• [WORK REQUEST]: Every line from the one with "Where should I" through the final line of the data below goes in the answer, copied exactly. Pictures do not.
--- DATA FOR THIS EXERCISE Enclosed Below ---
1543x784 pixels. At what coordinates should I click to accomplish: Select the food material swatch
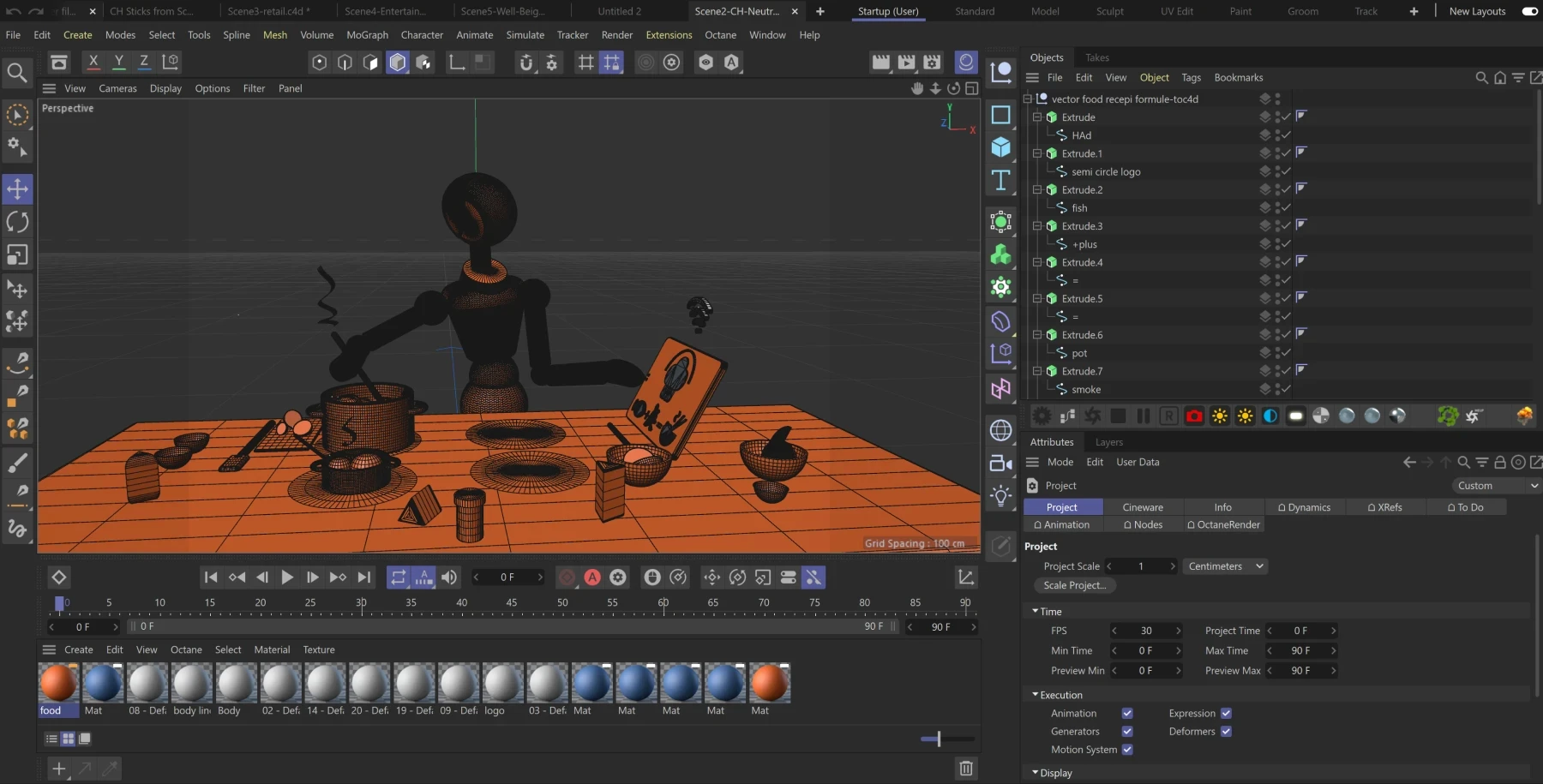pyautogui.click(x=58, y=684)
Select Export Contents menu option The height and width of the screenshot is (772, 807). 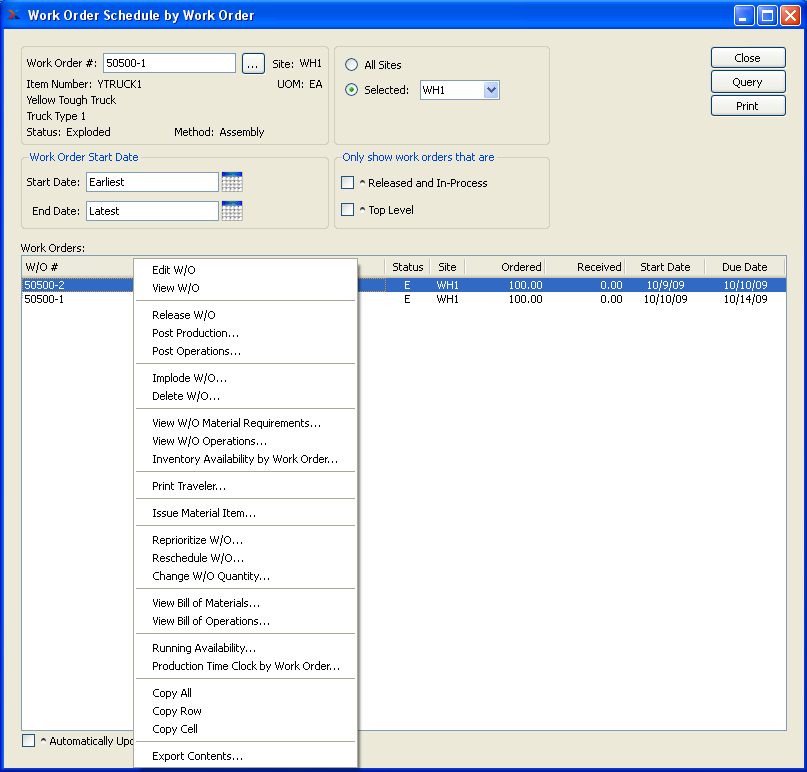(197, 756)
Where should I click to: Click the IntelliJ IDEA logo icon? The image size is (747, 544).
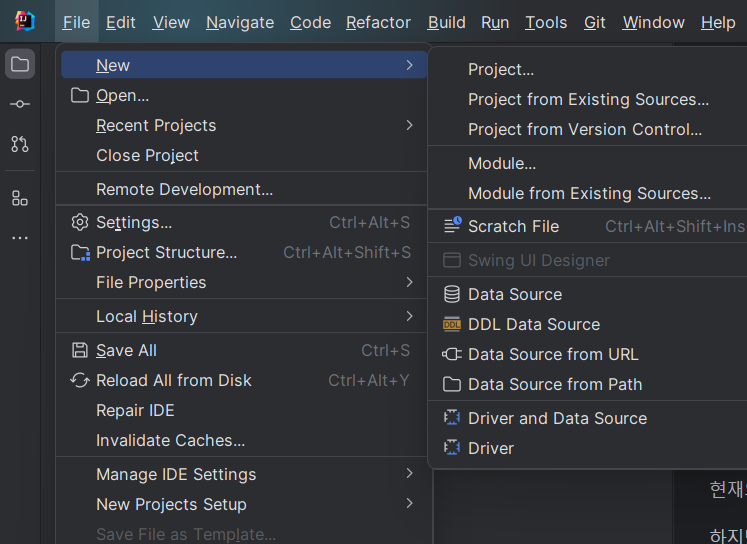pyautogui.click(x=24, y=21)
--- End of Enclosed DATA FOR THIS EXERCISE ---
• [RESULT FOR THIS EXERCISE]:
Where should I click to: Click the IntelliJ IDEA logo icon? The image size is (747, 544).
pyautogui.click(x=24, y=21)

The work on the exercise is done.